### [ASSIGNED TASK]
Your reply should be an exact copy of the lines from the one that holds "Task: Select the 商品侧面图 thumbnail" to the end of the data below.

[[ EXCERPTED DATA open ]]

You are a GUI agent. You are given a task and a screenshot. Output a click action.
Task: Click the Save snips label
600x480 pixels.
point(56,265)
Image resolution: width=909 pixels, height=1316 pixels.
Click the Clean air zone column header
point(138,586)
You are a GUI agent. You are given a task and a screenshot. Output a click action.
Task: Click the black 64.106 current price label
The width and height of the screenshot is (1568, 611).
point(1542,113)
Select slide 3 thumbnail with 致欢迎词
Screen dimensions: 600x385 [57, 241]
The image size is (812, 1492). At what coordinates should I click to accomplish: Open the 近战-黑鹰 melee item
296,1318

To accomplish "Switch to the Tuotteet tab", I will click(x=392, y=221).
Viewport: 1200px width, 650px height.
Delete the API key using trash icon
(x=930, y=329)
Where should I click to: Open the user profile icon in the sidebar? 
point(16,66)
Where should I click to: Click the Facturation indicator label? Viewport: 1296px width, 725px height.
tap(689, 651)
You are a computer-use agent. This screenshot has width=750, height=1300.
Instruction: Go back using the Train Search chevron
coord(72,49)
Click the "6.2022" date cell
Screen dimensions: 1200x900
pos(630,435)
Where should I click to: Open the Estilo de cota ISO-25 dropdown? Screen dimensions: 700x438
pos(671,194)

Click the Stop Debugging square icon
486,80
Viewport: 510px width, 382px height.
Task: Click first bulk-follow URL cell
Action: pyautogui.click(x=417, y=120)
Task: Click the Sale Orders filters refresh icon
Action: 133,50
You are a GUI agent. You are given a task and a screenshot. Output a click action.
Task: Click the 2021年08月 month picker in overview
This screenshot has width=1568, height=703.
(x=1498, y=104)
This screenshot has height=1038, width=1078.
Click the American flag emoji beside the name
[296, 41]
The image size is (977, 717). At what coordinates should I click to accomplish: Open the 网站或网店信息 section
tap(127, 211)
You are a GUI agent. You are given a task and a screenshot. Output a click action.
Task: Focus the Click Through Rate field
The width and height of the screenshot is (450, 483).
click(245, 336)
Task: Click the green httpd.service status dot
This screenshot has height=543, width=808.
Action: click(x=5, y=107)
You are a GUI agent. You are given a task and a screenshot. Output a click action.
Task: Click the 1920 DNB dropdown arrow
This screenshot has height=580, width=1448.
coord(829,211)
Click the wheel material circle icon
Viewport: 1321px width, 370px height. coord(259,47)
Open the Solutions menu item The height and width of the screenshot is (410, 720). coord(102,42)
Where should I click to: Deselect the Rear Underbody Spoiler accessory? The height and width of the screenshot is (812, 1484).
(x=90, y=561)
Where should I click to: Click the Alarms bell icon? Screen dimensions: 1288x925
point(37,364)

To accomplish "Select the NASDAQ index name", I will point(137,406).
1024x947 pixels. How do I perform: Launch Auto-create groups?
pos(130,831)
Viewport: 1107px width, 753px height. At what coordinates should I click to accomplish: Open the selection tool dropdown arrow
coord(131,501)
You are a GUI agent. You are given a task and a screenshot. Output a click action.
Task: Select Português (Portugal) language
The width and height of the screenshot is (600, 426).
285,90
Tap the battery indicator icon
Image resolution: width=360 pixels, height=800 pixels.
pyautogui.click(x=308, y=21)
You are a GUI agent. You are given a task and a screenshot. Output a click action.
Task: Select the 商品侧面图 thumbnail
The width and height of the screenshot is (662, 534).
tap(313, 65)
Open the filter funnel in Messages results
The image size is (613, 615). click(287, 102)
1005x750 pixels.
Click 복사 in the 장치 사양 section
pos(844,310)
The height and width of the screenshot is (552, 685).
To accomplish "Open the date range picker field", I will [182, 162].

[[ EXCERPTED DATA closed ]]

### [SOLUTION]
Task: Select the 商品侧面图 thumbnail
The width and height of the screenshot is (662, 534).
tap(313, 65)
Open the filter funnel in Messages results
The image size is (613, 615). click(287, 102)
1005x750 pixels.
Click 복사 in the 장치 사양 section
pos(844,310)
The height and width of the screenshot is (552, 685).
To accomplish "Open the date range picker field", I will [182, 162].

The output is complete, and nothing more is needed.